Many states enacted laws requiring insurance payors to cover telehealth services, often at parity with in-person consultations. These changes laid the groundwork for swift telehealth adoption by providers, transforming virtual care from an emergency measure into a standard aspect of healthcare delivery.
TRR:How do government payment models affect the adoption of digital health technologies among providers, insurers, and other stakeholders?
Seigel: Government payment models play a critical role, particularly for traditional healthcare systems serving large populations enrolled in programs like Medicare and Medicaid. Medicare coverage often sets the standard for what commercial insurers will cover and the rates they will pay. Some contracts between insurers link reimbursement rates to those of Medicaid, significantly influencing innovation and product design, where digital health solutions are often tailored to commercially insured patients.

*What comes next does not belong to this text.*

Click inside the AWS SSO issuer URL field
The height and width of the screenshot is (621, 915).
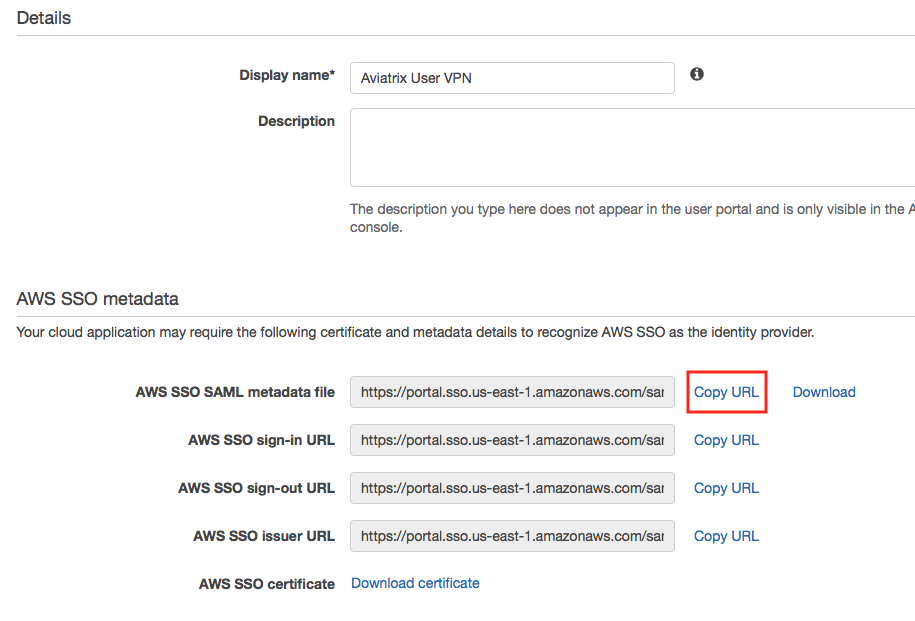point(511,535)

The previous administration demonstrated a strong commitment to expediting the adoption of digital health technologies. A notable initiative from the Centers for Medicare and Medicaid Services (CMS) is the recently announced Advancing Chronic Care with Effective, Scalable Solutions Model, which introduces a new payment framework geared towards technology-enabled chronic care management. This initiative embodies a broader policy direction aimed at integrating digital solutions into care delivery and ensuring sustainable reimbursement mechanisms for providers.

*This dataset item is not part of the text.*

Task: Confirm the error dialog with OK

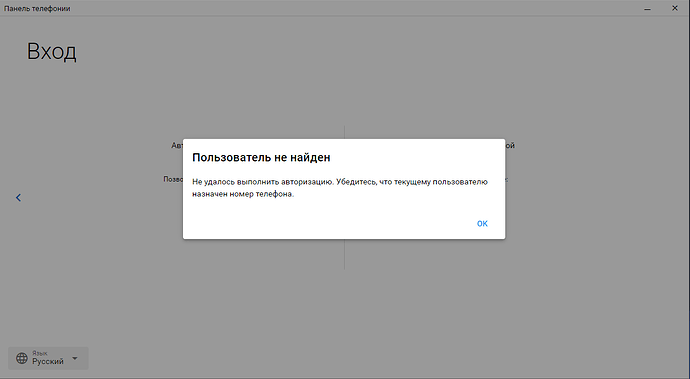Action: [482, 224]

TRR:What are the most significant challenges healthcare organizations face amid the current state of AI regulation?
Seigel: The regulation landscape for AI is rapidly evolving and varies by state. In 2025, over 250 AI-related bills affecting healthcare were introduced across 47 states, with 33 of those bills enacted into law in 21 states. While most of these proposed bills did not become law, it’s essential to monitor these developments, especially for organizations operating across multiple states. Different states have implemented varying requirements around transparency, consent, and clinical usage. Although Congress has yet to enact laws directly regulating AI, significant federal action occurred last year through numerous executive orders and the release of the White House AI action plan. Recently, President Trump issued an executive order aimed at preempting state laws on AI through various directives to administrative agencies.
TRR:What advice do you have for law students and recent graduates interested in pursuing careers at the intersection of health law and technology regulation?

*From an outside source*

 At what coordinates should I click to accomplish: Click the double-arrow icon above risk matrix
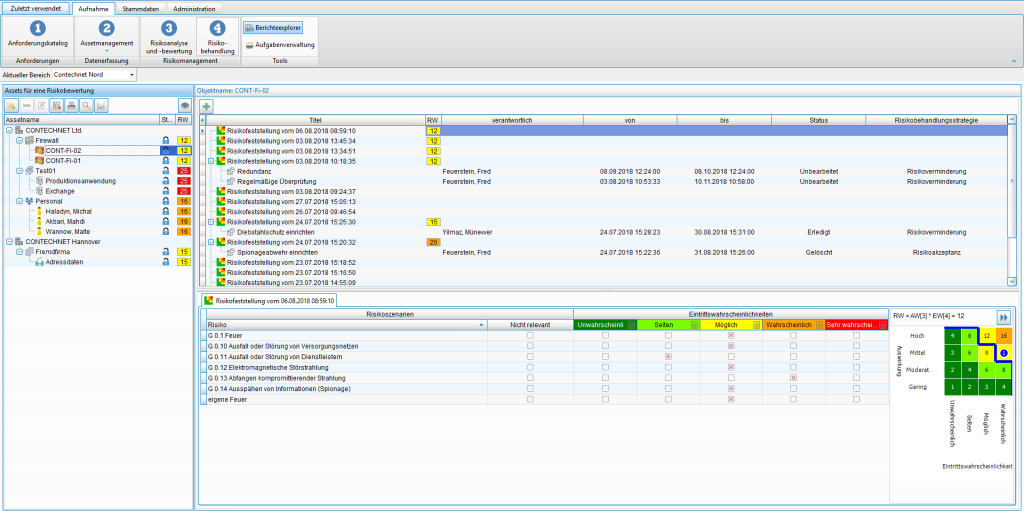(1003, 316)
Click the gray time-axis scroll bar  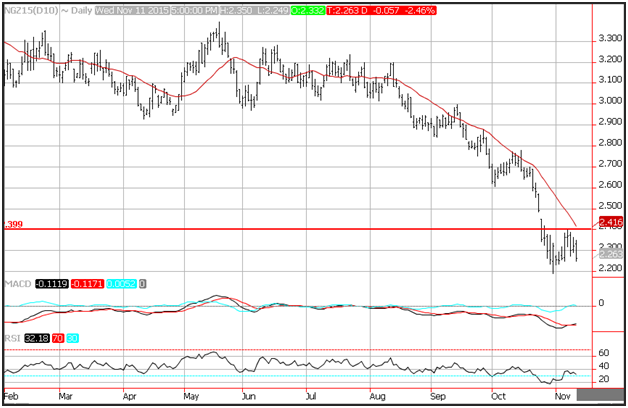pos(598,398)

Seigel: Law students should focus on courses in administrative law, health law, and topics that connect technology and privacy with healthcare. The principles of administrative law are vital for practical application. Students should engage with adjunct professors working in relevant fields and consider internships or writing projects for credit to gain practical insights. Young lawyers should actively seek opportunities to engage in this space, whether by volunteering to draft thought leadership pieces or assisting in webinar preparation. Building a strong professional network in this field is crucial as these connections can open doors today and in the future. Proactive learning, hands-on experience, and strategic networking are essential for developing expertise in this fast-evolving domain.